Why does GCC not warn for unreachable code?

I wonder why gcc (4.6.3) gives me no warning for the unreachable code in this example:

#include <stdio.h>

int status(void)
{
    static int first_time = 1;

    if (first_time) {
        return 1;   
        first_time = 0; /* never reached */
    } else {
        return 0;   
    }     
}

int main(int argc, const char *argv[])
{
    printf("first call %d\n", status());
    printf("second call %d\n", status());
    return 0;
}

Note, the purpose of the faulty status() function was to maintain a status. I had expected to get a warning for this with -Wall. I tried also -Wunreachable-code, -Wextra, -pedantic and -ansi (as it was discussed here). Yet, none of those give me a warning.

It appears gcc silently removes the static variable assignment.

In my opinion gcc options -Wall -Werror should throw an error.


gcc 4.4 will give you warning. In the later versions of gcc this feature (-Wunreachable-code) has been removed.

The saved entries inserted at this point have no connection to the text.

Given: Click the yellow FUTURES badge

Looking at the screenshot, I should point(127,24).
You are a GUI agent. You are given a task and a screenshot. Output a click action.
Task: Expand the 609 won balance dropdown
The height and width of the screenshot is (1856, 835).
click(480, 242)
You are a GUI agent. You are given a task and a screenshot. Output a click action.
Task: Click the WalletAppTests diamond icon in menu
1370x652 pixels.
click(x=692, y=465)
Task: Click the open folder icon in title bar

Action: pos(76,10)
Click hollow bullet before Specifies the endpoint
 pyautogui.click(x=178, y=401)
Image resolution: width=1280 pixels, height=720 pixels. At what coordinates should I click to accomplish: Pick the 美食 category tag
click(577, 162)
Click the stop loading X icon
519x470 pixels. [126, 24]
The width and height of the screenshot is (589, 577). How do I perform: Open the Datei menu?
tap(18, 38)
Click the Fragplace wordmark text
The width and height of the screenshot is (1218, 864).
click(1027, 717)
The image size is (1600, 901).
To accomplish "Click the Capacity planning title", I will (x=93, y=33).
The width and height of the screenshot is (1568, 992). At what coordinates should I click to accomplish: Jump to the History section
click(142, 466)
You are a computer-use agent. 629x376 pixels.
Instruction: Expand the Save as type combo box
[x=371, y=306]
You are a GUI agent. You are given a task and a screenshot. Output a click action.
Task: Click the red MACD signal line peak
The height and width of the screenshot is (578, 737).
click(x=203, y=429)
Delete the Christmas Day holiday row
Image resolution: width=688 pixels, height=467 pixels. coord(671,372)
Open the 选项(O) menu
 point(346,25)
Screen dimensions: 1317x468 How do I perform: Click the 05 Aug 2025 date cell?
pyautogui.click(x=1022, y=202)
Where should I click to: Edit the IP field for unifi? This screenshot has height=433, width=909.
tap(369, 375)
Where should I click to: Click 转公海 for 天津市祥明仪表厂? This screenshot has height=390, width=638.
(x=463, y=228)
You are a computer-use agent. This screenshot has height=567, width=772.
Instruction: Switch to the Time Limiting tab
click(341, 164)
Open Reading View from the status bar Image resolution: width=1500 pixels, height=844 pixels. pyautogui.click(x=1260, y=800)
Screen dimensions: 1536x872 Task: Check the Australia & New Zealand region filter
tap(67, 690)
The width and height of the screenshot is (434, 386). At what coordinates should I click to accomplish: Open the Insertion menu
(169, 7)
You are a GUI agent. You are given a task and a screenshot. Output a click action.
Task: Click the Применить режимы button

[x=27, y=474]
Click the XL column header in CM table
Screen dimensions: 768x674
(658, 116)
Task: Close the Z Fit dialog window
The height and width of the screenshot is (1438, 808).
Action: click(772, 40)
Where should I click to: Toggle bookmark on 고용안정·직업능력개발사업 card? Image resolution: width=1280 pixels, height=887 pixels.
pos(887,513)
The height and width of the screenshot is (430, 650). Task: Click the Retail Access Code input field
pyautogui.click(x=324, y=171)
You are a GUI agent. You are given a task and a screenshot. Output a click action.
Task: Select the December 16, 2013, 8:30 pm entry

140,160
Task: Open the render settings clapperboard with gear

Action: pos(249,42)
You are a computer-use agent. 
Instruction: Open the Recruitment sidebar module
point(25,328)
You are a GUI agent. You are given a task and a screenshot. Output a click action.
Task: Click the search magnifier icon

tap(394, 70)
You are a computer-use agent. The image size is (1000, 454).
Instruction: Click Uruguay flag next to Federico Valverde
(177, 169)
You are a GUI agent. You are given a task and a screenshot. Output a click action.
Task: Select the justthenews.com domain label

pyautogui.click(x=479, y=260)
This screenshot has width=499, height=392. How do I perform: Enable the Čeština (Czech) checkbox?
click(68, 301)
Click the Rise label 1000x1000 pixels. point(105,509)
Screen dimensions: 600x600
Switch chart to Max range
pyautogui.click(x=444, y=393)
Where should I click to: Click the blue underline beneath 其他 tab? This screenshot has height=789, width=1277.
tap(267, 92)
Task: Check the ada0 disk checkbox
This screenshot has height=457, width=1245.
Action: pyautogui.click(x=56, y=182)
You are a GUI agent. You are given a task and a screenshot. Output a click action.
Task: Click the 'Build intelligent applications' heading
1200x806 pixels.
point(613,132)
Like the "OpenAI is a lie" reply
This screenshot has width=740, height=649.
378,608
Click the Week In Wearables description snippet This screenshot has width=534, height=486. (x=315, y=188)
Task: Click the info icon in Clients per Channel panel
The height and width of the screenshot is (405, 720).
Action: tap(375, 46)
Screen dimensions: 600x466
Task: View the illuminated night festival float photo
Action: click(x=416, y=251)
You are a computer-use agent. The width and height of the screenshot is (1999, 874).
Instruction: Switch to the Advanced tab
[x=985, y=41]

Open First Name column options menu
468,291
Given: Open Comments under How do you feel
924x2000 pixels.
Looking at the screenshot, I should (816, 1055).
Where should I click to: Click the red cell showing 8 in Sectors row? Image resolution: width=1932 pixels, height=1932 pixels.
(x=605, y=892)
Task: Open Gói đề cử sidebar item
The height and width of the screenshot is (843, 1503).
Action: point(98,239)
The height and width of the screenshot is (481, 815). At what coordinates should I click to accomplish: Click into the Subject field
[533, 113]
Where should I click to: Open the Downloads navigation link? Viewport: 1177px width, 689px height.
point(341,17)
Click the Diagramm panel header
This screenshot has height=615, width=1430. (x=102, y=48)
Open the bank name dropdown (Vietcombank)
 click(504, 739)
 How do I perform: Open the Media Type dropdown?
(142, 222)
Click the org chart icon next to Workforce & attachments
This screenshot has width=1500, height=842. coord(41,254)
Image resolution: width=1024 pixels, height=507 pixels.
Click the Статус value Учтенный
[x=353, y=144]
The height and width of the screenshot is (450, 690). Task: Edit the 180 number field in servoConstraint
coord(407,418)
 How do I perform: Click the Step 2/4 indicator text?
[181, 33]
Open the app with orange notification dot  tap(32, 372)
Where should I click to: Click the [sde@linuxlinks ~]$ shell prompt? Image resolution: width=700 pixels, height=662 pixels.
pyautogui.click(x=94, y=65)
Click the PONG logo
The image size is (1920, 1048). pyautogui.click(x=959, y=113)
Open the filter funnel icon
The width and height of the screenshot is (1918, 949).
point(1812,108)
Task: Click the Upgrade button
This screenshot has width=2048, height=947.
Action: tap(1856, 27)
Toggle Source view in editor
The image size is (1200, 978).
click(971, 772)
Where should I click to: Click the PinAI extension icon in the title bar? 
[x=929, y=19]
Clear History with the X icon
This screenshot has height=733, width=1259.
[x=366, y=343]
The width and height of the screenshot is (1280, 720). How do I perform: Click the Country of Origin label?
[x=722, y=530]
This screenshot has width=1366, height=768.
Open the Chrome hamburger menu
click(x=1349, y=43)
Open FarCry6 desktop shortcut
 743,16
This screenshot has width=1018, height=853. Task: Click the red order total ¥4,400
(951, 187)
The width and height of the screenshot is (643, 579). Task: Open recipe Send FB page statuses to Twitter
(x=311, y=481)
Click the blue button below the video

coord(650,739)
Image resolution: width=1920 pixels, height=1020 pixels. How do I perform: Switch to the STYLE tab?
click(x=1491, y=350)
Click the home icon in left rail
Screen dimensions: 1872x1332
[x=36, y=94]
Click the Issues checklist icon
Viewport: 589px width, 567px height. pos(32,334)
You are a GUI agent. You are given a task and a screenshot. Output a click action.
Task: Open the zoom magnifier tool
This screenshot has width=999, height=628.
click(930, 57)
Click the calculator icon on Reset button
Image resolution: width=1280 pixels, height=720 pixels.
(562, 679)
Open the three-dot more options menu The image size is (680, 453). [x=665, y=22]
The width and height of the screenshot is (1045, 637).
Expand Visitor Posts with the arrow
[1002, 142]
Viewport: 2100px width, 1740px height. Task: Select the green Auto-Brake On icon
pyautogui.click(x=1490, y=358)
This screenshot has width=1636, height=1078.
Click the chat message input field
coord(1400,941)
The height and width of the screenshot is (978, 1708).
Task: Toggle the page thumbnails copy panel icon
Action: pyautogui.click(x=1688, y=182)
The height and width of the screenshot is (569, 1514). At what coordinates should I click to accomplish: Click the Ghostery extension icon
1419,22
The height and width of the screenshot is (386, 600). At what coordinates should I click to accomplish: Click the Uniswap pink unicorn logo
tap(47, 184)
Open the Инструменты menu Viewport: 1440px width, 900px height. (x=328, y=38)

See here: http://gcc.gnu.org/ml/gcc-help/2011-05/msg00360.html

The -Wunreachable-code has been removed, because it was unstable: it relied on the optimizer, and so different versions of gcc would warn about different code. The compiler still accepts and ignores the command line option so that existing Makefiles are not broken. In some future release the option will be removed entirely.